2 . The method of claim 1 , wherein the black-box model is specific to the first software platform, and wherein the generated software code is not specific to the first software platform.
3 . The method of claim 1 , wherein the first software platform is a first non-real-time Electromagnetic Transient (EMT) simulation platform, and wherein the second software platform is a second non-real-time EMT simulation platform or a real-time EMT simulation platform.
4 . The method of claim 1 , wherein the machine learning model is a deep learning model.
5 . The method of claim 1 , wherein the machine learning model is a long short-term memory (LSTM) network.
6 . The method of claim 1 , wherein the software code is C or C++ code.
7 . The method of claim 1 , wherein the script is a Python script.
8 . The method of claim 1 , further comprising defining a custom model of the inverter-based resource or plant in the second software platform by importing the generated software code into the second software platform.
9 . The method of claim 8 , further comprising performing a power system study of the inverter-based resource or plant on the second software platform, with the inverter-based resource or plant modeled with the custom model in the second software platform.
10 . The method of claim 1 , wherein generating the training data further comprises generating the training data also from field measurements of instantaneous time-domain responses of the inverter-based resource or plant to one or more of the conditions.
11 . A non-transitory computer-readable medium on which is stored instructions that, when executed by one or more processors of computing equipment, cause the computing equipment to export a black-box model of an inverter-based resource or plant from a first software platform for use by a second software platform, the instructions configured to cause the computing equipment to:
simulate, using the first software platform, instantaneous time-domain responses of the inverter-based resource or plant to respective conditions defined by a script, according to the black-box model of the inverter-based resource or plant; generate training data from the instantaneous time-domain responses and the respective conditions; with the training data, train a machine learning model to model the inverter-based resource or plant, wherein the trained machine learning model is transparent as to its inner workings; and generate software code that represents the trained machine learning model in terms of software code that is usable for defining a custom model of the inverter-based resource or plant in the second software platform.

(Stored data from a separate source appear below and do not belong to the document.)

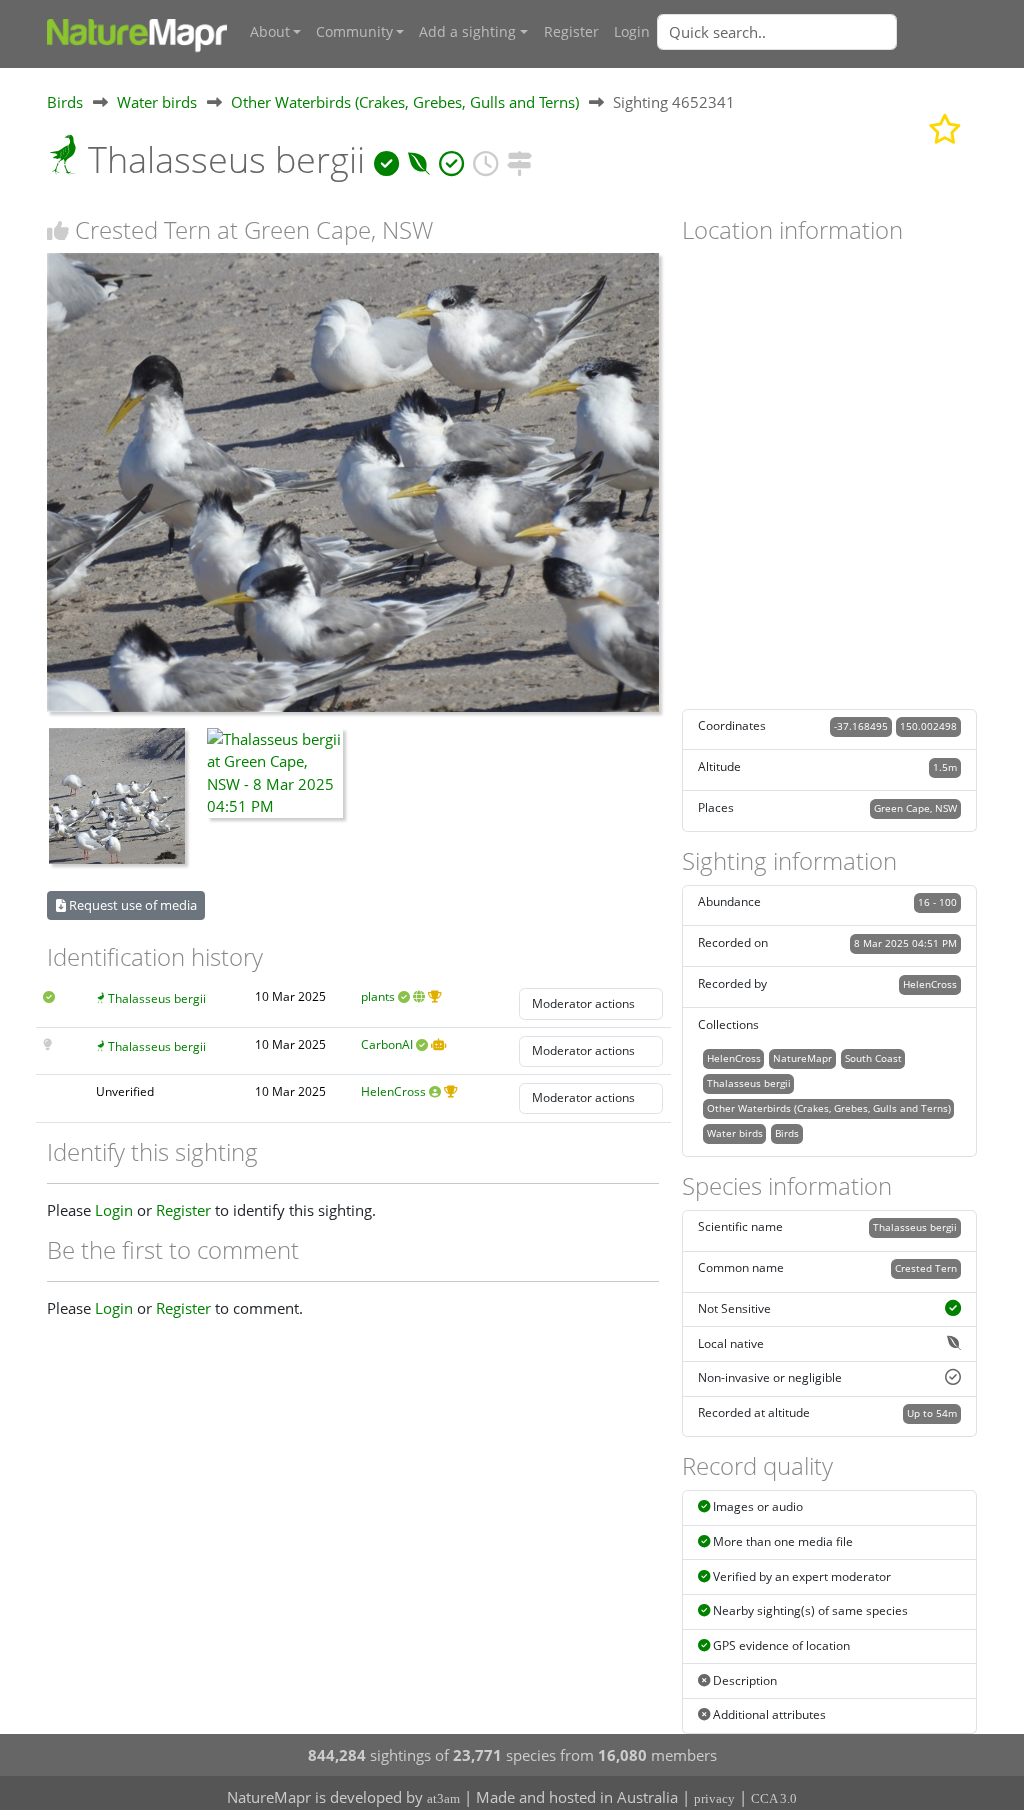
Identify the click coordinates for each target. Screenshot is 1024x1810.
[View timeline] (485, 159)
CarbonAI (387, 1044)
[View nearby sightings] (519, 159)
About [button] (270, 32)
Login (632, 32)
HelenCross (393, 1091)
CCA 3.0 (774, 1798)
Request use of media (131, 905)
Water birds (157, 102)
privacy (714, 1798)
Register (571, 32)
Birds (65, 102)
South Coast (873, 1058)
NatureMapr (802, 1058)
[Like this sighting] (58, 230)
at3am (443, 1798)
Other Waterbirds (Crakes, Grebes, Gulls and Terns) (405, 102)
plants (378, 996)
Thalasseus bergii (157, 998)
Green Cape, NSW (915, 808)
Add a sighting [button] (467, 32)
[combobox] (817, 32)
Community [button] (354, 32)
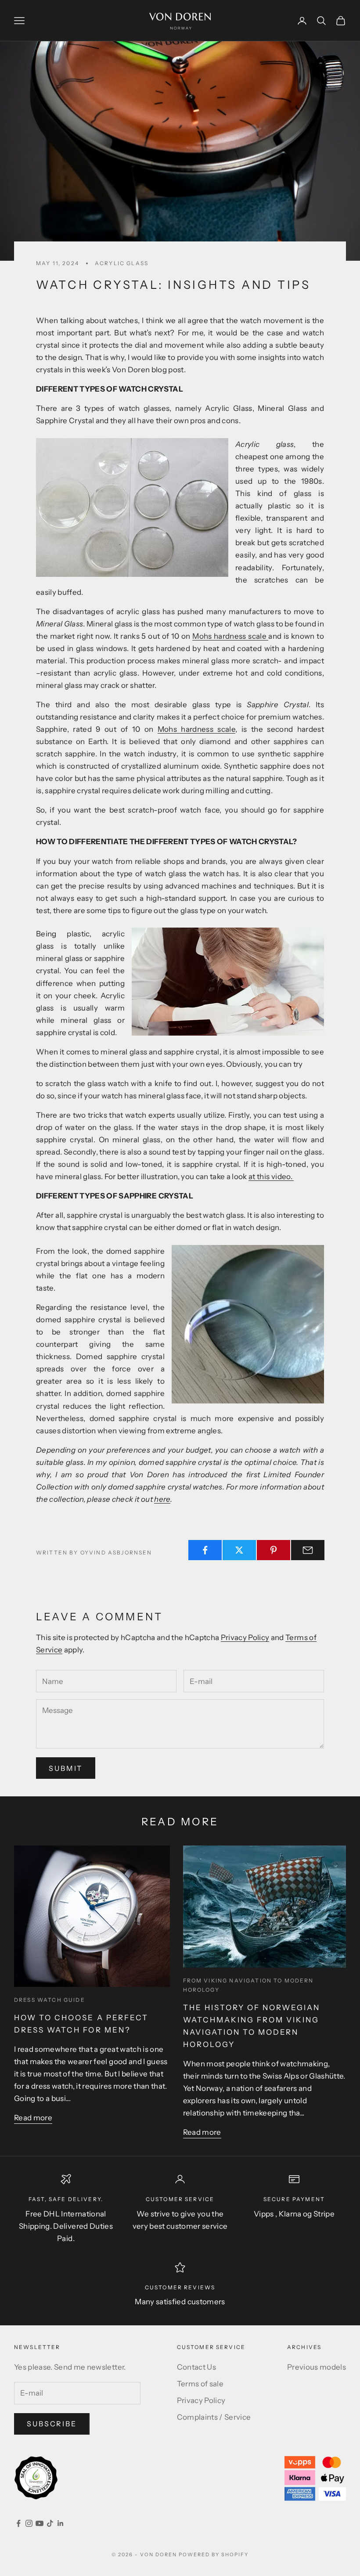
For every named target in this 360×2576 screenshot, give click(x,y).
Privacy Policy (245, 1637)
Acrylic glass (121, 263)
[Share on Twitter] (239, 1550)
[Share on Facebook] (205, 1550)
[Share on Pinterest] (273, 1550)
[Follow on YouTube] (39, 2523)
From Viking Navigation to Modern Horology (248, 1985)
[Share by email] (308, 1550)
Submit (66, 1768)
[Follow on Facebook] (18, 2523)
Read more (33, 2117)
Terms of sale (200, 2383)
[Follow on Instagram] (29, 2523)
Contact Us (196, 2367)
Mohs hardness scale (229, 636)
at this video (269, 1176)
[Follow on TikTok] (50, 2523)
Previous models (316, 2367)
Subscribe (52, 2423)
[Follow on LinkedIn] (60, 2523)
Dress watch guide (49, 2000)
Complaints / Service (214, 2417)
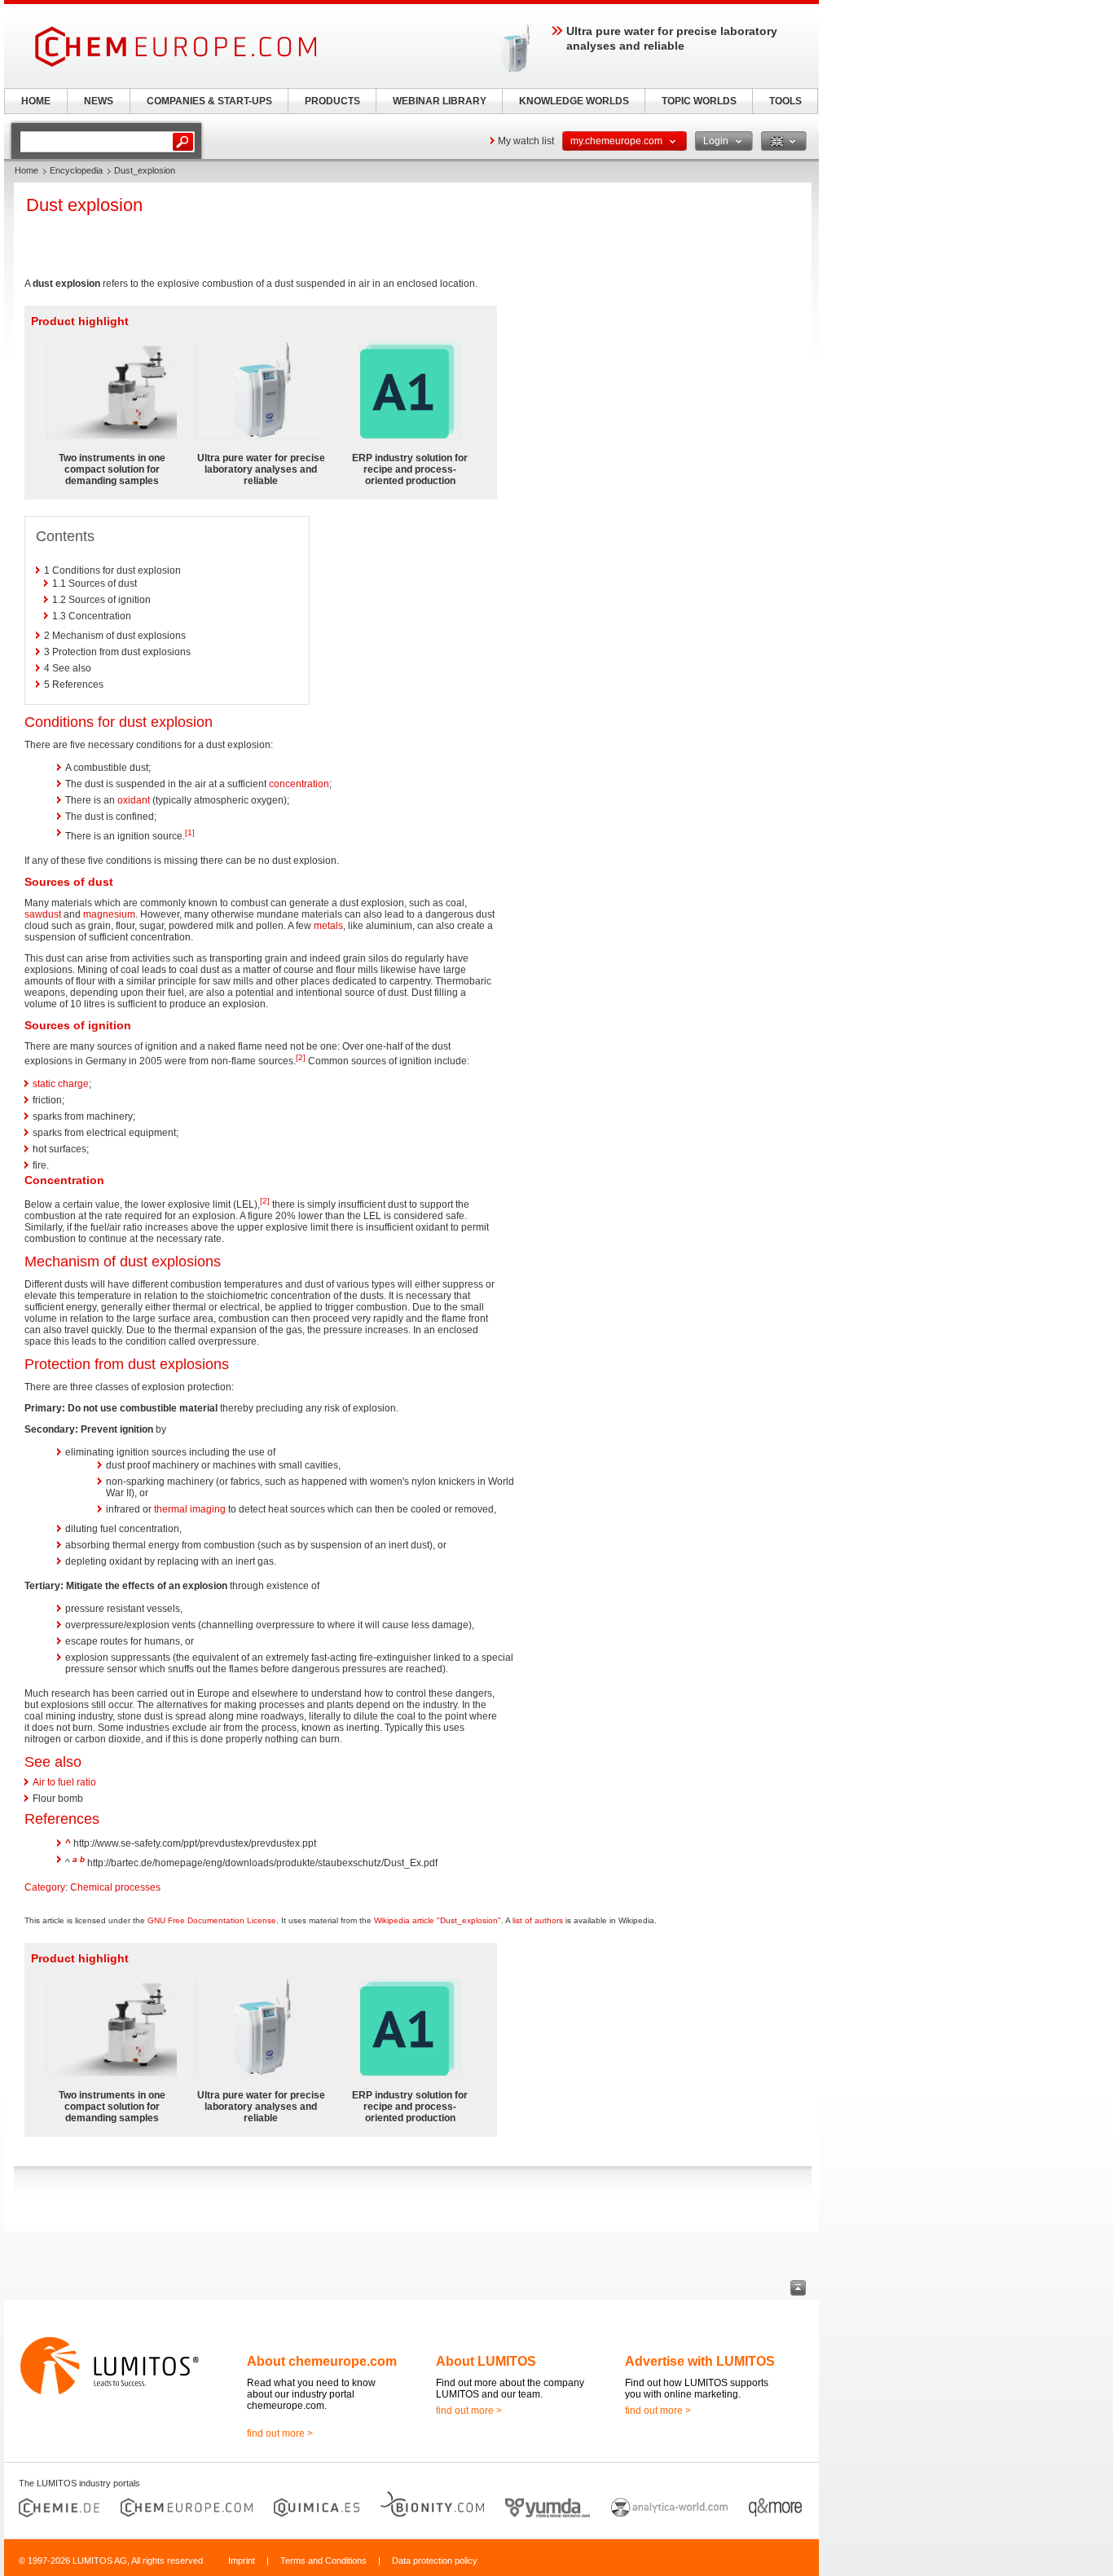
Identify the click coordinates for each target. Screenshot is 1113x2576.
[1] (190, 832)
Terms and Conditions (323, 2560)
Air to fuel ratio (64, 1782)
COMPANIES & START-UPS (209, 101)
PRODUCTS (332, 101)
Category (44, 1887)
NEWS (98, 101)
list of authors (538, 1920)
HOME (36, 101)
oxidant (133, 800)
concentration (299, 784)
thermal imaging (190, 1509)
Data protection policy (434, 2560)
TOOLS (785, 101)
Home (26, 170)
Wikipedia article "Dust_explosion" (437, 1920)
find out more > (280, 2433)
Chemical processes (115, 1887)
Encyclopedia (76, 170)
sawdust (42, 914)
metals (328, 925)
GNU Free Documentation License (211, 1920)
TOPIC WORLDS (699, 101)
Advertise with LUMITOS (700, 2361)
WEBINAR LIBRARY (439, 101)
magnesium (109, 914)
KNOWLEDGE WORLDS (574, 101)
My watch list (526, 141)
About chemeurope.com (322, 2361)
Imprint (241, 2560)
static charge (61, 1084)
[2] (301, 1057)
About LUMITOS (486, 2361)
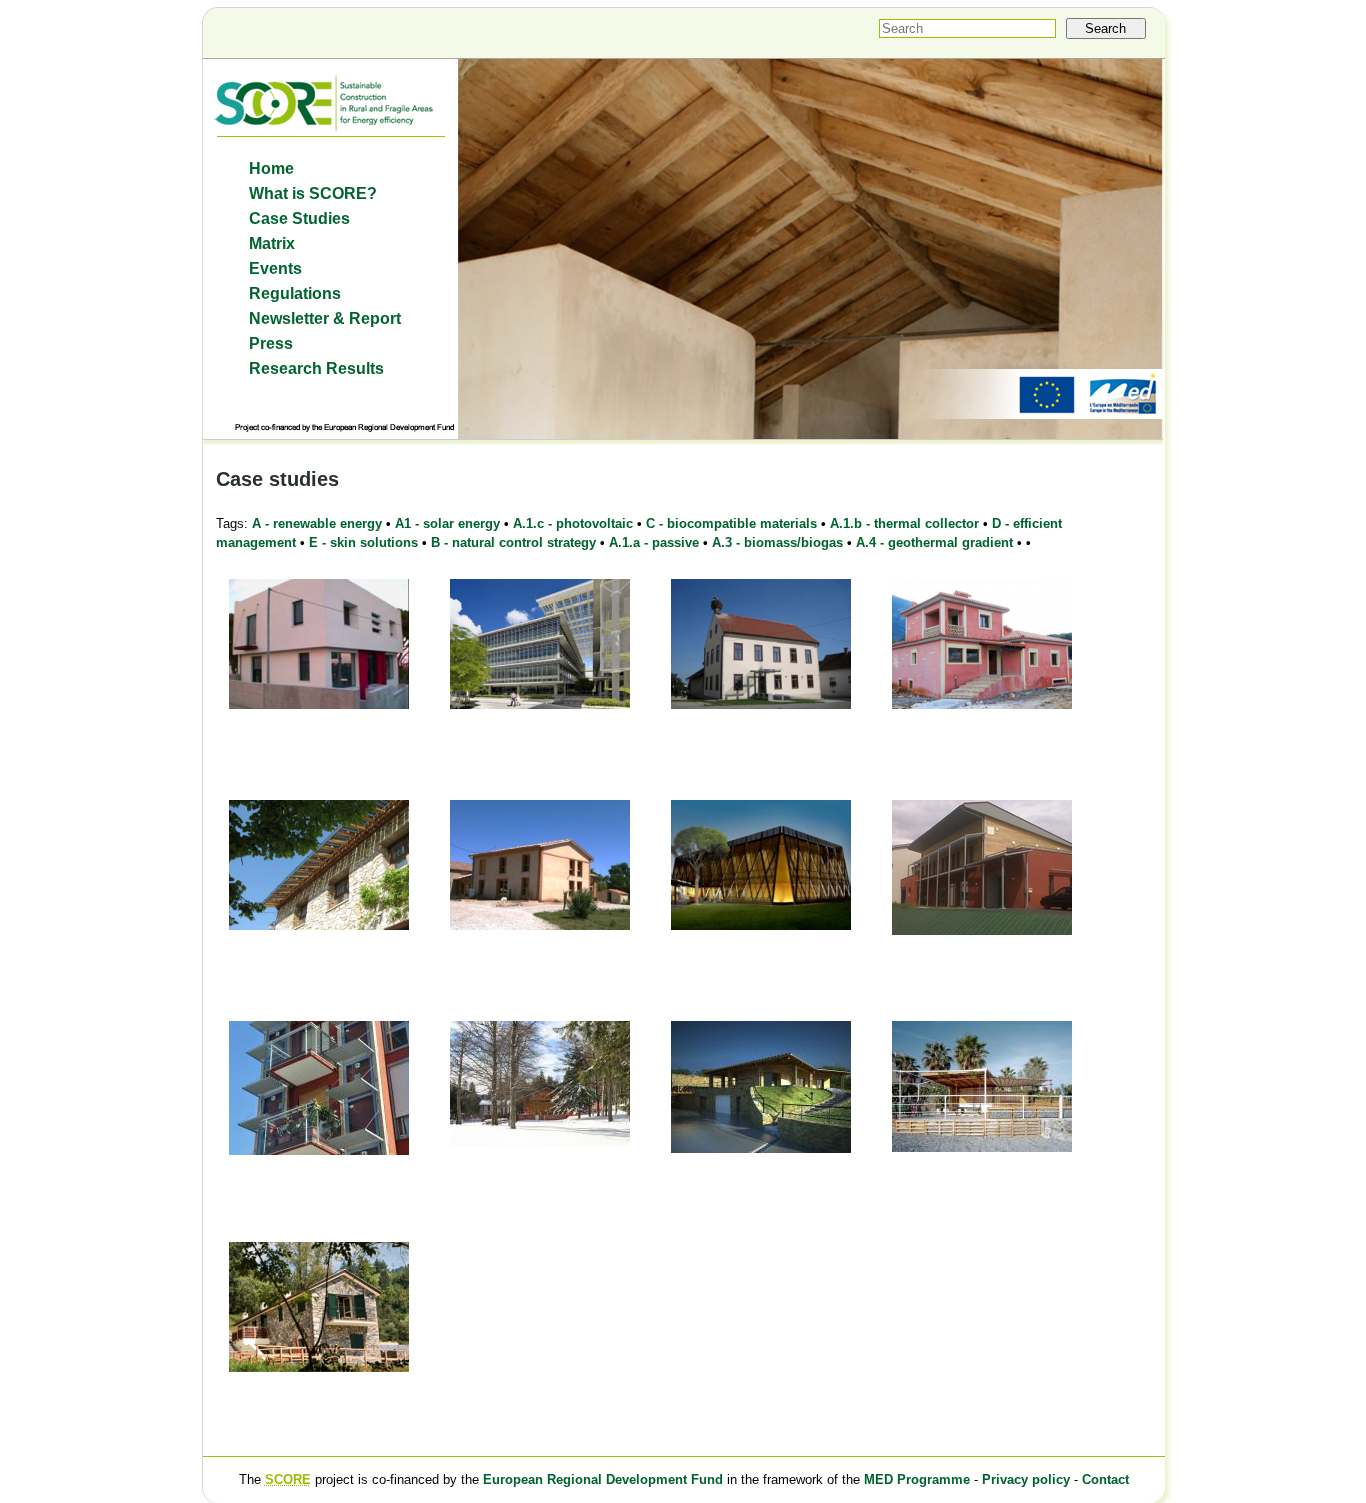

12 . The non-transitory computer-readable medium of claim 11 , wherein the black-box model is specific to the first software platform, and wherein the generated software code is not specific to the first software platform.
13 . The non-transitory computer-readable medium of claim 11 , wherein the first software platform is a first non-real-time Electromagnetic Transient (EMT) simulation platform, and wherein the second software platform is a second non-real-time EMT simulation platform or a real-time EMT software platform.
14 . The non-transitory computer-readable medium of claim 11 , wherein the machine learning model is a deep learning model.
15 . The non-transitory computer-readable medium of claim 11 , wherein the machine learning model is a long short-term memory (LSTM) network.
16 . The non-transitory computer-readable medium of claim 11 , wherein the software code is C or C++ code.
17 . The non-transitory computer-readable medium of claim 11 , wherein the script is a Python script.
18 . The non-transitory computer-readable medium of claim 11 , the instructions further configured to cause the computing equipment to define a custom model of the inverter-based resource or plant in the second software platform by importing the generated software code into the second software platform.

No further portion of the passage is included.